Instructions for the task:
Render the material from the line containing "Click the words 'I certify' in the notice" through the line containing "pos(81,205)" as a JSON list of strings, one string per line, skipping blank lines. Leave the pictures out of the answer.

Raw data:
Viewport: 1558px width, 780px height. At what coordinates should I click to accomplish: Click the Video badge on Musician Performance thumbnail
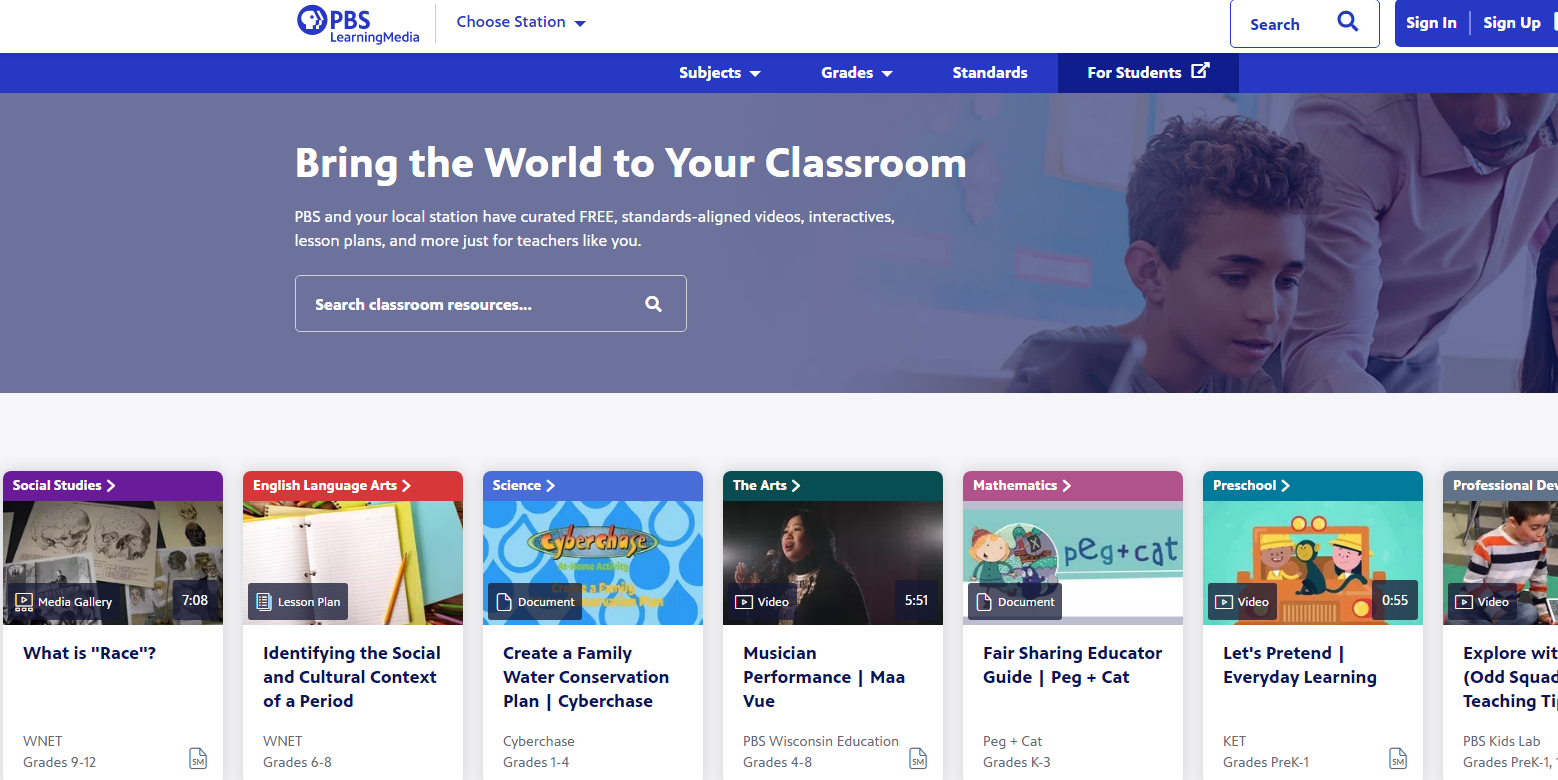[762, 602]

--

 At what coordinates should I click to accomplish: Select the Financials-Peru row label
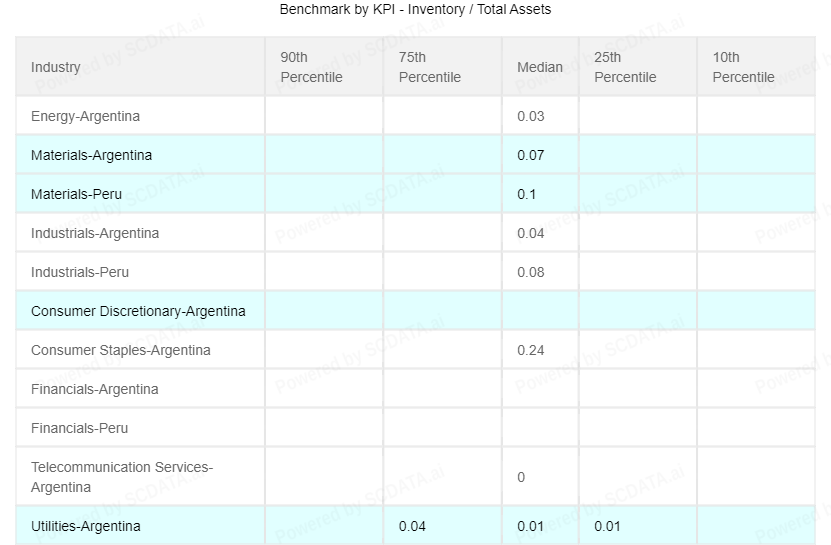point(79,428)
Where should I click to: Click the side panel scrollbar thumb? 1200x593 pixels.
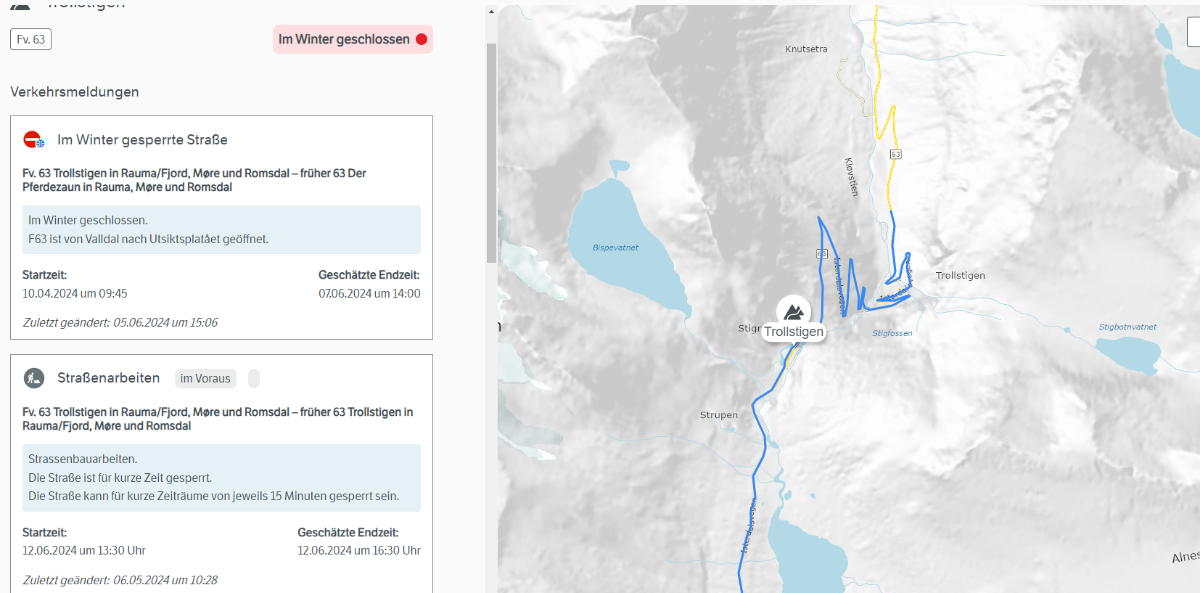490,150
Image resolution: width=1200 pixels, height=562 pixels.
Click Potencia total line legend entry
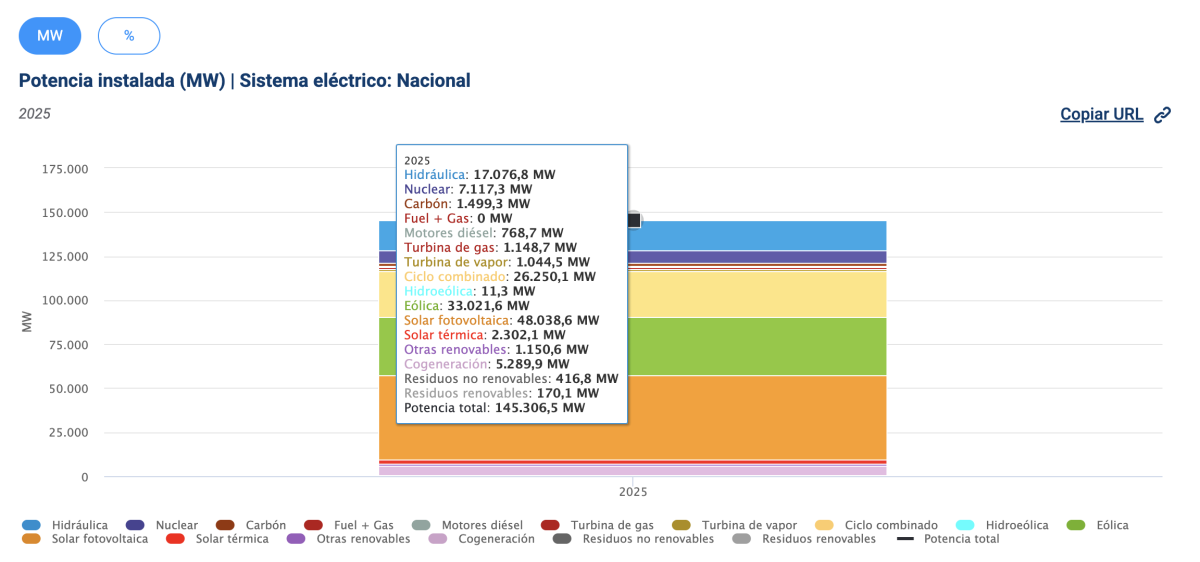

--

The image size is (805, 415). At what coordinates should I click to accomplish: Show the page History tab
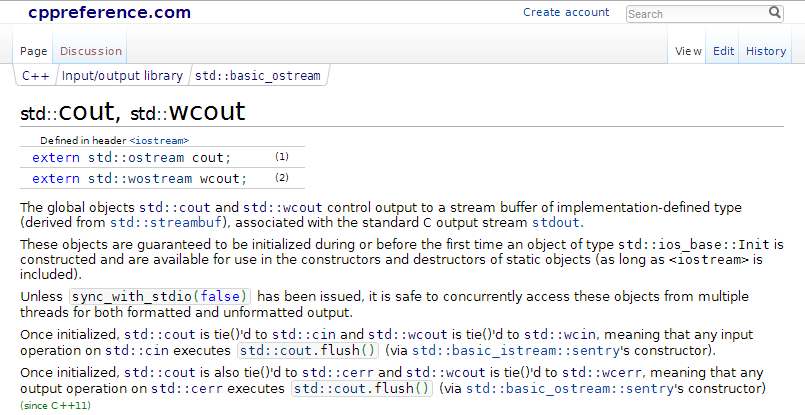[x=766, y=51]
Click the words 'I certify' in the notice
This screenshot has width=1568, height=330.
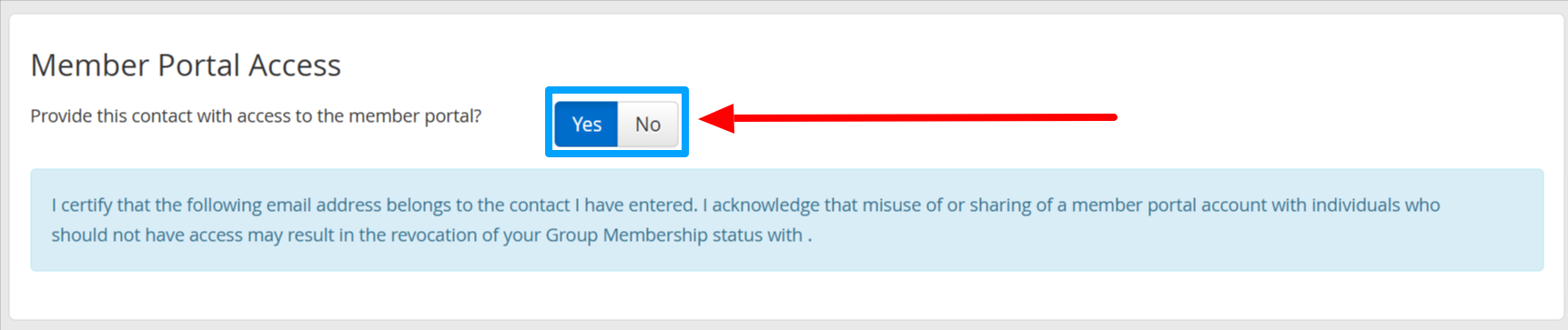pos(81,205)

Exercise output:
[
  "Click the words 'I certify' in the notice",
  "This screenshot has width=1568, height=330.",
  "pos(81,205)"
]